AM2's name isn't on it but it's on previous versions and I'd be shocked if they didn't have guys involved in it. You know that American 80s-movie aesthetic of so many of their games? It's got that vibe. It's also got buttons even though the game has a touchscreen that can do all of these things, because these guys know that it feels good to press buttons. Especially the huge red one that says WIN. Also c'mon this music. Obviously the match is taking place on a fighter jet.
MJ5 also has the Saki license, so if you're feeling lonely, right now the game supplies a single-player mode where you play against the Achiga girls. Wasn't lonely enough to find out what this mode was like, sorry. The Saki Cup is also ongoing as I write this: sadly, I didn't play enough games to rank. This structure was the same as Tenhou's championship: you played an amount of games and the game would take your highest total score. Rather than an actual tournament or league structure it's sort of just “grind until you're extremely lucky”.
Fight Club is a little simpler with fast, crisp 2D rather than 3D, but it's an arcade game and it still has a certain level of flash. Explosions and dragons and stuff like that. Music is probably by some of the Bemani guys; it pounds. Does wonders for the tension. It's backed by the bigger pro league, so maybe you'll run into Jenn and Garthe. (Jenn had a pretty good spot on the poster, but poor Garthe was all the way in the back!)

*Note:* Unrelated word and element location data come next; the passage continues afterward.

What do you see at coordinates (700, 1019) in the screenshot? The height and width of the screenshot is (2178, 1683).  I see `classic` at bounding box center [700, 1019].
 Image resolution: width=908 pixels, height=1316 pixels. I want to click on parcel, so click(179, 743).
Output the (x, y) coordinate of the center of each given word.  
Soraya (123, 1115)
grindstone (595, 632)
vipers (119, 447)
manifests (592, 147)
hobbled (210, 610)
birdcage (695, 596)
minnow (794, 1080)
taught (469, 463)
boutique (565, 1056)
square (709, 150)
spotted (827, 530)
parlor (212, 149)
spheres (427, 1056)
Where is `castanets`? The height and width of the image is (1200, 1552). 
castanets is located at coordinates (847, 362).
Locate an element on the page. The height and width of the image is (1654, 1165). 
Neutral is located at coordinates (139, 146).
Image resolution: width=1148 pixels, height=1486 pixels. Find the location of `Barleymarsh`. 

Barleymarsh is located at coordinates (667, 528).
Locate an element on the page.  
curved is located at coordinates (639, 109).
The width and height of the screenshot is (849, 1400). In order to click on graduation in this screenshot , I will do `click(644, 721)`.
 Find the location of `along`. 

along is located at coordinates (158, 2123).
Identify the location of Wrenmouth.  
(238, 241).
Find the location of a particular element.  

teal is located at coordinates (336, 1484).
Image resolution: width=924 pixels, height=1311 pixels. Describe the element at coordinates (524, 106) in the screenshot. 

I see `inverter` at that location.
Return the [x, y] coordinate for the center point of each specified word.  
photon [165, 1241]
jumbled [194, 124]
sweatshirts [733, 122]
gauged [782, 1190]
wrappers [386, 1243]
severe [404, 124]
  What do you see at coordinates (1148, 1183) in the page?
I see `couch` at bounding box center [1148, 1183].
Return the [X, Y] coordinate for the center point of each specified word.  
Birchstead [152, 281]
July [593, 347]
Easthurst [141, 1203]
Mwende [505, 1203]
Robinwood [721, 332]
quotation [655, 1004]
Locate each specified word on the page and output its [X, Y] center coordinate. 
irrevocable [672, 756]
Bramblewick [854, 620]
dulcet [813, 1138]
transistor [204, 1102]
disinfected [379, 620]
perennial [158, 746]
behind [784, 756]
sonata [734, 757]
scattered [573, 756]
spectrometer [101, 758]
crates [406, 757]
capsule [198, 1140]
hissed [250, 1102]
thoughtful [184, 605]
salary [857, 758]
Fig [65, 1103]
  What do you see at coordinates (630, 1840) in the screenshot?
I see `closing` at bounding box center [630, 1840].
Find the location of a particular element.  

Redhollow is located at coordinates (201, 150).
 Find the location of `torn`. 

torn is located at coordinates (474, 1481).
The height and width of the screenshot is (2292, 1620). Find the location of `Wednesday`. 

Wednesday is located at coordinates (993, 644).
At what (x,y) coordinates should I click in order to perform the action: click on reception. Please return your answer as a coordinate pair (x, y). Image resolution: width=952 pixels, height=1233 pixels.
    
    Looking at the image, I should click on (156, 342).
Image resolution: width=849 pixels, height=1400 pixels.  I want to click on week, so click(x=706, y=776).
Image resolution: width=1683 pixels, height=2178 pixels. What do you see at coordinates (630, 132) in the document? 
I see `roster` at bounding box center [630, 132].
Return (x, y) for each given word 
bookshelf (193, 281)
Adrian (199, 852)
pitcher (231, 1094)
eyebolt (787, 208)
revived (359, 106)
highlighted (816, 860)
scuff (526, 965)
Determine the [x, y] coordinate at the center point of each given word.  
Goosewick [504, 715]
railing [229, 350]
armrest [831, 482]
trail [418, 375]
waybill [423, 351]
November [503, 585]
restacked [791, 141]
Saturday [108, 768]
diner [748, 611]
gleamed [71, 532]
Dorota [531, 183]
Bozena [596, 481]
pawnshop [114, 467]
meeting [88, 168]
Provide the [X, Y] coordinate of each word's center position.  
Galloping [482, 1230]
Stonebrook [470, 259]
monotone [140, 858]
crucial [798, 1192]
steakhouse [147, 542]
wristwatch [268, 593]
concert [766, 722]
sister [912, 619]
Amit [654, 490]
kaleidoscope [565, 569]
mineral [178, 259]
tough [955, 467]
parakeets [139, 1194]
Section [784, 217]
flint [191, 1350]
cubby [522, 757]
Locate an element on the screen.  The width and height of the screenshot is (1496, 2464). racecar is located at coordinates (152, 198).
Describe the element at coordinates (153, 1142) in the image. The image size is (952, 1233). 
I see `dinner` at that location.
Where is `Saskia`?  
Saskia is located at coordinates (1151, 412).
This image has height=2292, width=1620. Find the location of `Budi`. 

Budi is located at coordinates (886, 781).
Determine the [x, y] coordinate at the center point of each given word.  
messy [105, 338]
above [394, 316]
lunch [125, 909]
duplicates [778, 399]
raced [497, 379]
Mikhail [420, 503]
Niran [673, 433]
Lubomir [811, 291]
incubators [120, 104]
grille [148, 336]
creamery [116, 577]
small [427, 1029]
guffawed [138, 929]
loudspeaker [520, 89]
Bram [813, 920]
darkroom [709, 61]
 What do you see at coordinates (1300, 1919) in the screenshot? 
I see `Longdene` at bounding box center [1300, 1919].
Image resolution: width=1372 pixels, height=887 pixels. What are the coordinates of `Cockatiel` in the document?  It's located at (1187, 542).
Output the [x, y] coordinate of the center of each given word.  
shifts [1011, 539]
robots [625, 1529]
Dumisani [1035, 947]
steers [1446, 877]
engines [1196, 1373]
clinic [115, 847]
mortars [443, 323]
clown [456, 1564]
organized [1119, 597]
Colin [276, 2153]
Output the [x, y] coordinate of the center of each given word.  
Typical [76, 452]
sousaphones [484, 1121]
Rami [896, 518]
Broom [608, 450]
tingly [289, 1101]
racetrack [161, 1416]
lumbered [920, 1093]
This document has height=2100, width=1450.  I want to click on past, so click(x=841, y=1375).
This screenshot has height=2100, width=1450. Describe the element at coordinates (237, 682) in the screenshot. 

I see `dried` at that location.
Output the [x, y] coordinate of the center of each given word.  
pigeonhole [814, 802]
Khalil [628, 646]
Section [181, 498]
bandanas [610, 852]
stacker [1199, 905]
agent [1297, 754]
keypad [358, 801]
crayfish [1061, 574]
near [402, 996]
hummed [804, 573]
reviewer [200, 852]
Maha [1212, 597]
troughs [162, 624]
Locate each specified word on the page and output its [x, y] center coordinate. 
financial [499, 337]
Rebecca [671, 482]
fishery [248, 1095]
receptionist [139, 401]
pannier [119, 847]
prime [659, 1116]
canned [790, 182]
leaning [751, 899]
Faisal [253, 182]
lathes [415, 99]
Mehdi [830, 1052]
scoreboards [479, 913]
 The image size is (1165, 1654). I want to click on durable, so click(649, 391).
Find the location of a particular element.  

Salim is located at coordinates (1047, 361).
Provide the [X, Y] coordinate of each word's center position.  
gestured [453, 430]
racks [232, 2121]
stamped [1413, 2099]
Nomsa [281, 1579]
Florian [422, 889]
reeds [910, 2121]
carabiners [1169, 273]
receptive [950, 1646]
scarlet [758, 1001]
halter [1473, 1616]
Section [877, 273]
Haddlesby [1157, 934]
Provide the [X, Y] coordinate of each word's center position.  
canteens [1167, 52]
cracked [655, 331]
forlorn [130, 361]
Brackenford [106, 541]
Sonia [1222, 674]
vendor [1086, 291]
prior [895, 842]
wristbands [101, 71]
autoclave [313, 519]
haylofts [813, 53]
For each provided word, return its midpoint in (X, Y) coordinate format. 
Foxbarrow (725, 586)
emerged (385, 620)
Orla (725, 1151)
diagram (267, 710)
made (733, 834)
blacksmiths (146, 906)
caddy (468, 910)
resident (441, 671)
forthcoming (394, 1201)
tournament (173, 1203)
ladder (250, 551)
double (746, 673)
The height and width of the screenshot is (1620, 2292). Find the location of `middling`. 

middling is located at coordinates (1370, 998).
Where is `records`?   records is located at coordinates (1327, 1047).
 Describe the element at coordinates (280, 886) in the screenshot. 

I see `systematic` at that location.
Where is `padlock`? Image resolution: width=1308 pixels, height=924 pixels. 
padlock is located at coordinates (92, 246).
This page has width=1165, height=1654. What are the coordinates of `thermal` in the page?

These games all have their ways of pulling you in, it's part of the trade. If you play either game on 100y, it'll LET you play, but circumstances will kind of suck. On Sega MJ, you have a bank of time you use to make your discard, and if you run out of time you can't continue playing unless you put in another 100y. You can bypass this by just putting in 200y at the start. (Most machines will give you 3 credits for 200y: when you've leveled up enough and are allowed to play full east/south games, they will cost 3 credits.)
Fight Club has a meaner version of this: for 100y you start with a “life bar” of 5000 points, and if you lose more than that you've got to pay up to continue. 5000 points is very little to lose. I'm not sure if you then continue with another life bar or what. If you don't pay up you lose instantly, and the other players have to deal with your replacement by a CPU drone. Obviously you can bypass this crap with 200y. It's completely possible to start MFC with 100y, have another guy pull a really good hand immediately, and just lose the money. Both of these games train you fast to either pay 200y or not play at all. Being as you play for 20-40 minutes in one shot, I can't really blame them.
Winners play again for free on both games. I was lucky and much more skilled than my opponents on MFC and was able to play three full matches on 100y. Obviously you are paying a whole hell of a lot more to play on these machines than you would on Tenhou, where the least you can pay is zero and the most you can pay is 525y/month. You'll also need to buy a card to keep your records: this costs 300y.